Storing Lipo batteries for faster charging times and longer lipo life

I just finished a quick flight at the park with my Trex 550e. What a fun bird to fly.

Trex 550e Upside down hover

That picture was taken last year on a nice summer morning. No pictures today but it’s the same heli.

Anyway, the point of this post is about lipo batteries. I just brought up the heli fly because I had such a great experience with it’s battery. Coincidentally, I was just talking today with someone about charging batteries and they wished they could charge 4 6S batteries in 20 minutes. You need a lot of Watts to do that.
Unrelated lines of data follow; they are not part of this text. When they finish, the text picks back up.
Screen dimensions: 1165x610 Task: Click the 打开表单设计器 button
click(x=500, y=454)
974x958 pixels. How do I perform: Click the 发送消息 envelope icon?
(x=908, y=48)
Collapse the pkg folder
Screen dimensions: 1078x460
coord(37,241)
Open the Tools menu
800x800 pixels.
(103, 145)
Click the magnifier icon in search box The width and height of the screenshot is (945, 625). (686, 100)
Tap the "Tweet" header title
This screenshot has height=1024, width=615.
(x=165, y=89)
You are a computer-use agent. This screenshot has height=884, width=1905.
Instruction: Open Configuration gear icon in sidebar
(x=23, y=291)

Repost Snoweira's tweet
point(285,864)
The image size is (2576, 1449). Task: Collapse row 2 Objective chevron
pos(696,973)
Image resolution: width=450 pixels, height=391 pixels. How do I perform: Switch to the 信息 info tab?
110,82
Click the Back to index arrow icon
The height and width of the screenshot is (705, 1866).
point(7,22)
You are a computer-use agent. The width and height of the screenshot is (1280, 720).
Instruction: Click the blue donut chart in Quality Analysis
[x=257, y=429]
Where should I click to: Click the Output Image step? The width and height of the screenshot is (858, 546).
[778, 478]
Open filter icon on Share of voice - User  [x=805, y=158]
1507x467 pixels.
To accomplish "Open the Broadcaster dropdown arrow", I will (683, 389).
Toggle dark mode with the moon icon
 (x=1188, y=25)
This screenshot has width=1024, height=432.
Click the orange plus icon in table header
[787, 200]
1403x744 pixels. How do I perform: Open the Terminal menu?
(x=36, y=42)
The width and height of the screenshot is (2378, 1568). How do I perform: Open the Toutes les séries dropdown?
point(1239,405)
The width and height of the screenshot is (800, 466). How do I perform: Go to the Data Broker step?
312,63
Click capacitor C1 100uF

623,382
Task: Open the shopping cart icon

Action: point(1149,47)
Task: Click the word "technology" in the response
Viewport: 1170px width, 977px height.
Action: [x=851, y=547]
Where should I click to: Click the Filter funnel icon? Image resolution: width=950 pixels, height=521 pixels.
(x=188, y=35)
A 6S lipo is 22.2V nominal and the batteries for these helis are 5000mAh. So if W=A*V then 4 of these things take ~444W to charge in an hour. Triple that to do it in 20 minutes. The only charger I know of that can do close to that is the Powerlab 8. Given a big enough input power supply it can do 1344W output.

Step back a bit. When I first started flying RC airplanes and helis I wanted to fly all the time. Well, I still do but I was pretty gung ho from the beginning. I’d do like 3 or 4 flights per day if the weather wasn’t bad. Morning, evening, it was all good. We live by a park big enough to fly my small trainer so I’d just run out for a couple quick flights and then go back to doing whatever. I didn’t have time to charge my batteries before every flight so at the time I just charged them after the flights and left them charged all the time. It worked out pretty well except after a while I started learning that it might be best to not store them charged all the time. Apparently it breaks down the chemistry faster when they have a full charge. A day before you’re probably fine but charged all the time is going to wear them out much faster.

Ok, side note again. All my batteries that I did that with are still fine. I use them in planes and even an EDF still and as far as I can tell that early storing stuff didn’t do much harm to them. BUT… you know, the experts must have something they know so I better heed advice.

Fast forward a bit. I decide I should probably not store my batteries charged. I think this is the point I started flying less often. If I wanted to go fly something I had to take a moment and charge some batteries. You can see why someone would want to be able to charge their batteries FAST.

I got a better charger.

OK, so I have this charger that can charge faster than the original one I had but I have a lot of batteries by this time too. I hook them all up and charge most of them at the same time. It can take over an hour still. In the mean time, I keep learning and reading things and I find out that the experts are advocating not storing the batteries all the way discharged too. Apparently storing them discharged has a similar effect to when you store them charged. How much? I have no idea. My philosophy is that I’ll probably destroy the battery before I find out if the way I stored it has much effect. However, this is good news because 1) My fancy pants charger has “store” mode and 2) I get to fly faster if they are already charged a bit.

Store mode on these chargers puts the charge on the pack back to about 70% capacity. Somewhere around 3.85-3.9V/cell. So now I get to feel all dandy because I’m storing my batteries in such a way that the experts won’t complain AND, my charging time is cut in half. I just charge the packs before a flight, go fly, then stick the packs back on the charger for their storage charge and I’m good to go for next time.

Back to the heli flight today. I was smiling because I just stuck that one 6S 5000mAh pack on for a quick charge and 20 minutes later I was ready to go.